How the Claude Mythos leak happened

Last week Anthropic had a CMS problem that exposed a draft blog post about a future model release, but the specifics about how the leak happened weren’t published. The Fortune article says it got the post from Roy Paz and Alexandre Pauwels, and there is a archived copy of the leak by M1Astra that has some clues about the origin, and I figured out what happened by doing some investigation after I saw the leak. (I did most of this because I was interested in verifying if the leak was real or not.)

Anthropic’s CMS

Anthropic’s website has a lot of content in it; they use Sanity.io (a headless CMS) as a backend component to manage the content on their website. The pages themselves are rendered server-side; presumably they use a backend server which fetches content from Sanity and slots it into page templates.

The easiest way to tell the website uses Sanity is from the images which are hosted on URLs like https://www-cdn.anthropic.com/images/4zrzovbb/website/87fb2c684ff3d95b4fa9edf208af33f467a8af5b-1000x1000.svg; www-cdn.anthropic.com is basically a proxy to cdn.sanity.io that only allows fetching images from Anthropic’s website. From that URL we can learn that the project ID for Anthropic’s website is 4zrzovbb.

You also could have figured out that they use Sanity by looking at the source code on M1Astra’s copy of the post, which contains a GROQ query that fetches a document with ID featureMythos:

const V1 = "{\r\n  \"query\": \"*[_id == \\\"featureMythos\\\"][0]\",\r\n  \"result\": {\r\n    \"_createdAt [...]

I saw this and figured the problem was probably something to do with the Sanity API.

Sanity’s API

By default Sanity allows unauthenticated access to read all the published content in a project through the API, so you can have your frontend dynamically fetch content from the CMS. Anthropic doesn’t use this functionality though; the anthropic.com frontend never makes client-side API requests to the CMS.

I asked Claude to try making requests to the Sanity API endpoints under https://4zrzovbb.apicdn.sanity.io/v2021-10-21/data/query/website and it was able to fetch the underlying CMS content shown on Anthropic’s website because Anthropic hadn’t turned off unauthenticated read access. There’s also a WebSockets endpoint that lets you stream all the changes in the CMS.
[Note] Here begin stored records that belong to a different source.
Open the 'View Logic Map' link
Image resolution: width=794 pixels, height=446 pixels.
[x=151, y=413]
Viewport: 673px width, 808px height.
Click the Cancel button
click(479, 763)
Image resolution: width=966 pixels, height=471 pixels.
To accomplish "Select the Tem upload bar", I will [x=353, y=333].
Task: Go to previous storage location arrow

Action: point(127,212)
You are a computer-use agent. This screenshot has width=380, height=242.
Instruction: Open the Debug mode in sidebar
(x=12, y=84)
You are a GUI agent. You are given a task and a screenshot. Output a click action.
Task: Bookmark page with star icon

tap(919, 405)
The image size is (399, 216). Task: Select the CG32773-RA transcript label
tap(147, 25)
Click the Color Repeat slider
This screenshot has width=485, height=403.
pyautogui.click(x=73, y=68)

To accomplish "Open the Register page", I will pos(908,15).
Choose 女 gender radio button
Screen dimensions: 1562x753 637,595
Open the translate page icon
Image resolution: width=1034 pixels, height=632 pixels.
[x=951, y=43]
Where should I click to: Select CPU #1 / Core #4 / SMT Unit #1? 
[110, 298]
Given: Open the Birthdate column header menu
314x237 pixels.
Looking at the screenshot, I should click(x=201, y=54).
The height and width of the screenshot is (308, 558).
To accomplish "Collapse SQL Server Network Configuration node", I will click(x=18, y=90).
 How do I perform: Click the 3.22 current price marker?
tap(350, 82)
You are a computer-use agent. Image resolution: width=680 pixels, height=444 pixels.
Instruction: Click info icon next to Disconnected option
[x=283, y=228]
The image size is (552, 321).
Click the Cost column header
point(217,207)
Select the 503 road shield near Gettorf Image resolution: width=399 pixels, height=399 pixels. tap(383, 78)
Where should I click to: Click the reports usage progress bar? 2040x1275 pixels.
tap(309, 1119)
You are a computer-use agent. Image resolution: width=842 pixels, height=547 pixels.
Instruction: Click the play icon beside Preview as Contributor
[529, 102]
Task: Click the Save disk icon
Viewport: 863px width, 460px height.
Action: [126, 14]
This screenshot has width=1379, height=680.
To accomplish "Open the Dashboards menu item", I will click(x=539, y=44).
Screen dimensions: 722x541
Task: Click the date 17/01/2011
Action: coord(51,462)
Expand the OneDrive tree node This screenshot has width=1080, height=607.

So I think what happened is that Anthropic published some content in the CMS but didn’t add the relevant logic in the backend server to generate pages that use that CMS content, and someone who was monitoring the Sanity.io API (possibly through the WebSockets endpoint to see all changes?) saw the new article content. Interestingly, the article was created and last edited on March 13, but the leak didn’t happen until March 26.

Seeing deleted articles

I tried fetching the leaked article from the API at /data/history/website/documents/featureMythos and it failed because the article didn’t exist. Presumably Anthropic deleted the article after they learned about the leak.

But it turns out Sanity always keeps article revisions for the project-wide retention period (defaults to 1 year for enterprise projects), and you can fetch the article content at a given revision ID or timestamp by setting ?revision=[id] or ?time=[timestamp] on API requests. Thus I was able to read the contents of the leaked article even after Anthropic thought they fixed it. Apparently you can’t disable this behavior, the docs say:

Current Access Control means if you’re able to access the document today, you’ll be able to access all the previous revisions of the document.

So anyone could read all revisions of all posts in Anthropic’s CMS. I emailed Anthropic about this and they fixed it pretty quickly by disabling all unauthenticated access through the Sanity API. I told them about it March 26 at 10pm; they responded 9 minutes later and fixed it by the time I woke up next morning. If you use Sanity.io as a CMS it might be worth ensuring you either don’t publish content you don’t want public or disabling unauthenticated public access.